• Your task
Find and return every line of the data that contains the word "pixel".

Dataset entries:
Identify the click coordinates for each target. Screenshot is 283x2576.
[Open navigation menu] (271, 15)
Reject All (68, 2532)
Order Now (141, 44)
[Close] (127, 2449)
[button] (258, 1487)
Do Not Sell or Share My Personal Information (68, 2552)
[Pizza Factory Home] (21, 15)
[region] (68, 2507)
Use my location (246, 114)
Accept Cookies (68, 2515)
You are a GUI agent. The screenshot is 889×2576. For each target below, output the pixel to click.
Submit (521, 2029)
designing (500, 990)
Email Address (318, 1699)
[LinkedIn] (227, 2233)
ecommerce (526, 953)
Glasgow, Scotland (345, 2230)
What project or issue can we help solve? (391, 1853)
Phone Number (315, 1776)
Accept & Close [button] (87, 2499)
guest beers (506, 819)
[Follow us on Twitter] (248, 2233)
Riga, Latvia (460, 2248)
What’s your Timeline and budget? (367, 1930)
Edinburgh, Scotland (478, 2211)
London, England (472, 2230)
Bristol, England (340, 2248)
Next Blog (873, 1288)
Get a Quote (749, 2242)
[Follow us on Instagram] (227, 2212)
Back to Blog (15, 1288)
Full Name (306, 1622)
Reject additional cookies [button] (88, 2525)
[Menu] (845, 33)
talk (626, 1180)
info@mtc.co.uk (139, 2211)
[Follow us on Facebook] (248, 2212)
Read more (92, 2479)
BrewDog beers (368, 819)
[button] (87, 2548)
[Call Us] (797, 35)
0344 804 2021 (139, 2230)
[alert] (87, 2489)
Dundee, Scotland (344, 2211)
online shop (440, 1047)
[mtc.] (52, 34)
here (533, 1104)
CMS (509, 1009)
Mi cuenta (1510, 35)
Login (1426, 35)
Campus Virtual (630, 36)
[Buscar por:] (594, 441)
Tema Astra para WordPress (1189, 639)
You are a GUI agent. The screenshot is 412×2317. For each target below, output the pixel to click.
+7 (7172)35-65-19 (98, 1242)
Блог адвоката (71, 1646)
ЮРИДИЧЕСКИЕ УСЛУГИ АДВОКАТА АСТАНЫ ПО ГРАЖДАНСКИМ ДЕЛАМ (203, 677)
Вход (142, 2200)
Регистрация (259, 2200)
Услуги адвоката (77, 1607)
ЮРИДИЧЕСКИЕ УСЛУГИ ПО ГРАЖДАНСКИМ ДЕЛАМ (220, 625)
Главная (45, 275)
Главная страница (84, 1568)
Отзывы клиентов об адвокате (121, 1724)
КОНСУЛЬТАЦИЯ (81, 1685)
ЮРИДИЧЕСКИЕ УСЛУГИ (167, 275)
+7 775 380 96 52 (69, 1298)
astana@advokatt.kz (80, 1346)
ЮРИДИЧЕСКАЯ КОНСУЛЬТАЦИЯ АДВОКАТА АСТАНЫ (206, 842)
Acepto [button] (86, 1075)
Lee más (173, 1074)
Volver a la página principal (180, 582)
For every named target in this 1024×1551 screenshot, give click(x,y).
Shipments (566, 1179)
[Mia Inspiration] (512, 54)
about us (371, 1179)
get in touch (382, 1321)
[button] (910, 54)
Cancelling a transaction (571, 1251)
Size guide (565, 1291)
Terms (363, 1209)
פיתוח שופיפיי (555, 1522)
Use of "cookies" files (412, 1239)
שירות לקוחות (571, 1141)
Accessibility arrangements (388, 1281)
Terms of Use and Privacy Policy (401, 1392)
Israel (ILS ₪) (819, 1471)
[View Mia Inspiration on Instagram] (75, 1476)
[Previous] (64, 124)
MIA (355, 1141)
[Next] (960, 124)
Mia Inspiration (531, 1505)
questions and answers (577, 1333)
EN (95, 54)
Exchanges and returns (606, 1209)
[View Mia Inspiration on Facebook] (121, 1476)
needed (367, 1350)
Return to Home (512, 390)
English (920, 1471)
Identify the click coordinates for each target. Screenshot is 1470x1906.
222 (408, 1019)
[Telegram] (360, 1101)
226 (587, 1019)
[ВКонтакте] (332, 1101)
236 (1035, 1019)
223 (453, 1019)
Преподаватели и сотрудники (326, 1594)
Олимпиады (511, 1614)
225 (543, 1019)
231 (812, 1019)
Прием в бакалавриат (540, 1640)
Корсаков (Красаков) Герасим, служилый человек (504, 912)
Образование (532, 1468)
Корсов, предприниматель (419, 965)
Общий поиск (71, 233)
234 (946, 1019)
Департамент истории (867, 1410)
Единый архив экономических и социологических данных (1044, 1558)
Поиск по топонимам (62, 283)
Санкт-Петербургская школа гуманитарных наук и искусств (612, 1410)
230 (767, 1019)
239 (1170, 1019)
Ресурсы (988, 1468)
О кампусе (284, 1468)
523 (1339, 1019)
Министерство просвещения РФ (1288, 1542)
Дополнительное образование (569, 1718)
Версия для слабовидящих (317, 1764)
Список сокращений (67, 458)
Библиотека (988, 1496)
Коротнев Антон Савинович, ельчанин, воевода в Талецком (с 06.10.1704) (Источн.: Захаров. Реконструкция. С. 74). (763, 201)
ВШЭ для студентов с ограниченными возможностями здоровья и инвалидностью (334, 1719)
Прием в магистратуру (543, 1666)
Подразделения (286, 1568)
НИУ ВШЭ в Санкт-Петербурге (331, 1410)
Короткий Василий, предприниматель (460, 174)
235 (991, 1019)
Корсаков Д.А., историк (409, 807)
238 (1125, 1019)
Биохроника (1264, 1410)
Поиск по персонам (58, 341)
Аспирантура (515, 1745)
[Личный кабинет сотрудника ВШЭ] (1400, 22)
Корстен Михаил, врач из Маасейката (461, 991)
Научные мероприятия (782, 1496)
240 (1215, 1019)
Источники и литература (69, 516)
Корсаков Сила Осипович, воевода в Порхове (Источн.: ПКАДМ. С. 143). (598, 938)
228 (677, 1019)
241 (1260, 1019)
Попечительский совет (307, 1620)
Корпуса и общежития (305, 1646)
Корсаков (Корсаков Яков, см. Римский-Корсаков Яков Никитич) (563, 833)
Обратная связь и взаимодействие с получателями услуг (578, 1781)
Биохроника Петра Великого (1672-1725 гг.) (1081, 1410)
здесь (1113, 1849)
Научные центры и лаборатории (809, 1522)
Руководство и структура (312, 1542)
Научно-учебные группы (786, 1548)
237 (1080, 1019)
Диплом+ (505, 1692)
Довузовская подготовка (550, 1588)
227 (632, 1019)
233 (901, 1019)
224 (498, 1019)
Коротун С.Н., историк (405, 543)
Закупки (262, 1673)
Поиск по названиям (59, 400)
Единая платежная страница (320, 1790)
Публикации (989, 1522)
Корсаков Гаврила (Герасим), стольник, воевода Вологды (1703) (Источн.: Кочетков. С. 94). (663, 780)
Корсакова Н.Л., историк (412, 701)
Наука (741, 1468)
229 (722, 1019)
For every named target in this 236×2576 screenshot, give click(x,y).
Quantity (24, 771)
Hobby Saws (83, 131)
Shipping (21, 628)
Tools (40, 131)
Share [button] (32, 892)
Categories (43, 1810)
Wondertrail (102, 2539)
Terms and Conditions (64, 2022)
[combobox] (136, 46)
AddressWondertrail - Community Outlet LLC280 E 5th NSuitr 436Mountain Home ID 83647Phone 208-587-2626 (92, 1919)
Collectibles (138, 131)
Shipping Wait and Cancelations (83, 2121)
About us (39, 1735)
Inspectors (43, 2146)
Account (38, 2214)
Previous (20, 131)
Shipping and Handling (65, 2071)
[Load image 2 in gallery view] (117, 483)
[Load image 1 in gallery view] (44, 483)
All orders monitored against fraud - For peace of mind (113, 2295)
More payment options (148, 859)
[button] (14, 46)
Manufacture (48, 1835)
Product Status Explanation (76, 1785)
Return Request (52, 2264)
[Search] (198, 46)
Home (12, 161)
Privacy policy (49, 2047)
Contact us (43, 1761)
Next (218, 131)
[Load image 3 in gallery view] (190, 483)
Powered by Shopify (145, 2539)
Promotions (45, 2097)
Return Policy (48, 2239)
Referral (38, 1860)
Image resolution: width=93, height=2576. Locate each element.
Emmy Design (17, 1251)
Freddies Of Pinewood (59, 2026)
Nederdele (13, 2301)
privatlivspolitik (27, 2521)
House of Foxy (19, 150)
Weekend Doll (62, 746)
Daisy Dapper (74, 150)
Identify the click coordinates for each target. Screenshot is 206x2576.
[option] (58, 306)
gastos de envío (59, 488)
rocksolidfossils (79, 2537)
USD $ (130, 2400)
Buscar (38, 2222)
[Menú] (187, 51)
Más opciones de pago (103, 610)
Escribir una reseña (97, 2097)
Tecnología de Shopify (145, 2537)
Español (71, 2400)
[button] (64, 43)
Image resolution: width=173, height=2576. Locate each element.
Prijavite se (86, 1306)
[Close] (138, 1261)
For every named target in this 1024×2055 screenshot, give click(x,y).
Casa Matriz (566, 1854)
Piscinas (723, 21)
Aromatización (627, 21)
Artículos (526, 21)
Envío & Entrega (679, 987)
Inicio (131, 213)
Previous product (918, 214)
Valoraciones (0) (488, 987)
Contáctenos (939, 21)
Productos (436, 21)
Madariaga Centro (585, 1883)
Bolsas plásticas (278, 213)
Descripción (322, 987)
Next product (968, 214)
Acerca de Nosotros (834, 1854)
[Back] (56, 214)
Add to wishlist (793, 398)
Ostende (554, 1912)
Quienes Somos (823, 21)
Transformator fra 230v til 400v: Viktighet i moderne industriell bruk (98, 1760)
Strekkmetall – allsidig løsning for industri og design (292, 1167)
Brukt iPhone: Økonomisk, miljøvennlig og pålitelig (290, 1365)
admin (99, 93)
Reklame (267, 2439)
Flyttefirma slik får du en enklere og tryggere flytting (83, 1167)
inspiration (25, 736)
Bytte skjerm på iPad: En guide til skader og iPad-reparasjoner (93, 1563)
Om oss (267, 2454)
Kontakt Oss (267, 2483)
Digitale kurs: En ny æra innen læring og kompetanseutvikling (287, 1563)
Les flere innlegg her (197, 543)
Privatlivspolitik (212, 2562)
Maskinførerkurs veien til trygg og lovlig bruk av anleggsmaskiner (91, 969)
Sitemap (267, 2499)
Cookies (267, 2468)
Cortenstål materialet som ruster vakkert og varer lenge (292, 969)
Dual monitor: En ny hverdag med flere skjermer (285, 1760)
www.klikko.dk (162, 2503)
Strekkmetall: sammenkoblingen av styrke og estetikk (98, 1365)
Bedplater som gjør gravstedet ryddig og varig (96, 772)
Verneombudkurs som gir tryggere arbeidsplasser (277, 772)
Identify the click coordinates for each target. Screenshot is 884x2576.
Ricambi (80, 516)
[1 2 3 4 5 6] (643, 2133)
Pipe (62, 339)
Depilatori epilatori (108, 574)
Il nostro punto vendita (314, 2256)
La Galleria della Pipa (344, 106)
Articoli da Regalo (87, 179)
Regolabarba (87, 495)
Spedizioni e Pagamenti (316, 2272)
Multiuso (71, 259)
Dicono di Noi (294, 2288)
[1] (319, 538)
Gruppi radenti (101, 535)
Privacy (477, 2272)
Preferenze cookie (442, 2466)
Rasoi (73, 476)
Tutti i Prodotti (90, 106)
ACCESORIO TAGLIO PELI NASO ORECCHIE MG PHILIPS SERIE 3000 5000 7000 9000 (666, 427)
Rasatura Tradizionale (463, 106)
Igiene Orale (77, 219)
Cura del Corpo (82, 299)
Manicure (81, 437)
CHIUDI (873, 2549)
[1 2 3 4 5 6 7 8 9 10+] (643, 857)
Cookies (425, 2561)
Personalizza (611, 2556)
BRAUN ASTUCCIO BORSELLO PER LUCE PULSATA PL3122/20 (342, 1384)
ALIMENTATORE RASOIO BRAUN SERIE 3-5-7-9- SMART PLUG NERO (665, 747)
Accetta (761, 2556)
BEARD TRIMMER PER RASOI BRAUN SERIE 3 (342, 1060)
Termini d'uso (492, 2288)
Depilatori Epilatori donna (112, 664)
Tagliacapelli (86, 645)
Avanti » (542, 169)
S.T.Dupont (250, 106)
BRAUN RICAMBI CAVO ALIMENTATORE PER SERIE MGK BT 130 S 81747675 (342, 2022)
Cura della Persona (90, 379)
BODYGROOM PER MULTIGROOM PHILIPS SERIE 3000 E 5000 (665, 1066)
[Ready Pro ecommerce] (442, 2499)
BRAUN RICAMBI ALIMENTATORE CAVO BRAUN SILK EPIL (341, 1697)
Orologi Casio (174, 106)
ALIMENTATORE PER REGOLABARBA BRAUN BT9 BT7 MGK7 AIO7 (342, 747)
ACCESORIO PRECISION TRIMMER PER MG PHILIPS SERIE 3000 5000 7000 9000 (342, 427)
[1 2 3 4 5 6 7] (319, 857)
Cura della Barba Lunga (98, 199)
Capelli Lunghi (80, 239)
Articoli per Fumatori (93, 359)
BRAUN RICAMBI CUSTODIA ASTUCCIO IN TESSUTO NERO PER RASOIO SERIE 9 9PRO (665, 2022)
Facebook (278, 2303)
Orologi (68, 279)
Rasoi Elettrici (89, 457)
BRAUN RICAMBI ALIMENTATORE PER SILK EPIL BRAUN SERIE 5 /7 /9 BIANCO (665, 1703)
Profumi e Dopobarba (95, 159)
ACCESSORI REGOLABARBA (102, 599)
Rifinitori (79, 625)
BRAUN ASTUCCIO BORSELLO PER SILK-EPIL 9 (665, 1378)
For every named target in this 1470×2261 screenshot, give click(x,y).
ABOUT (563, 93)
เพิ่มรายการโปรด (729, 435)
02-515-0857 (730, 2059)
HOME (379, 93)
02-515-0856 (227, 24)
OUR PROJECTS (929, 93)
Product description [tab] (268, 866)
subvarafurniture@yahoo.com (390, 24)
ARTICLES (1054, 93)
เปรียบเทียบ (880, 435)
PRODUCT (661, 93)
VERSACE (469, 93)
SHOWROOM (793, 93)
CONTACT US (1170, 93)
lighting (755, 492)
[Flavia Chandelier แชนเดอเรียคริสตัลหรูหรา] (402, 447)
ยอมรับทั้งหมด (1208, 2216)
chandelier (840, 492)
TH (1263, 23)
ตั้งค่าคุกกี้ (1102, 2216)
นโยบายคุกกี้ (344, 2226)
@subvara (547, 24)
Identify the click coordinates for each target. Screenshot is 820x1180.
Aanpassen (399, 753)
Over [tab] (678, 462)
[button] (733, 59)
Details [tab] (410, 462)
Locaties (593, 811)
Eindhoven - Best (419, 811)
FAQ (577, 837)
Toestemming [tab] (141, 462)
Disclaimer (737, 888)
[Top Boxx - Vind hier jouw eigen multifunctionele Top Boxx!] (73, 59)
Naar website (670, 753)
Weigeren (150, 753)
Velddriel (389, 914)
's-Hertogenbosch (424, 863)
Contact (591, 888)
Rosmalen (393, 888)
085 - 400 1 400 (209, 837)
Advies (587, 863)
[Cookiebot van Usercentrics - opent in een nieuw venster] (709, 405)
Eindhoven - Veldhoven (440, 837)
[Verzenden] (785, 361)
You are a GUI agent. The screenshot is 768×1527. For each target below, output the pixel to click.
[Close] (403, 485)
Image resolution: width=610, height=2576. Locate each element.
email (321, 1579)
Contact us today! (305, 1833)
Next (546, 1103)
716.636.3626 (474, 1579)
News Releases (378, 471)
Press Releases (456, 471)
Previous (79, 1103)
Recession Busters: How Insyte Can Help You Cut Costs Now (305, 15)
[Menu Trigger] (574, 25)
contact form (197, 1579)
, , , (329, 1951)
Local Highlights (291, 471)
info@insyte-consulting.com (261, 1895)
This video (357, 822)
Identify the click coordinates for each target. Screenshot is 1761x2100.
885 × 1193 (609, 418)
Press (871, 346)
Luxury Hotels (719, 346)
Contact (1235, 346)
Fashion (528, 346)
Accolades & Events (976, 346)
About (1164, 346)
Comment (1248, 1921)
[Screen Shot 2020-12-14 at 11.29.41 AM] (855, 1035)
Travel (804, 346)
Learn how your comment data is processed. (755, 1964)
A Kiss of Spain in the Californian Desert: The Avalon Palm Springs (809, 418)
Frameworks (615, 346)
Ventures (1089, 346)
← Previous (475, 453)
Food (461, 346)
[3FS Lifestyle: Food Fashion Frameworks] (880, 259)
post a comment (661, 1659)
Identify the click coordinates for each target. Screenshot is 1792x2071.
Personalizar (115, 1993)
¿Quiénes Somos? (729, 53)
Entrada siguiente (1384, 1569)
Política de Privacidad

• Solution to this problem
You are a GUI agent. The screenshot is 889×2576. For each target below, output the pixel to click.
You are a GUI agent. The screenshot is 412×2317. For each target below, output the pixel to click.
You are a GUI agent. The screenshot is 768×1527. For each target below, output the pixel to click.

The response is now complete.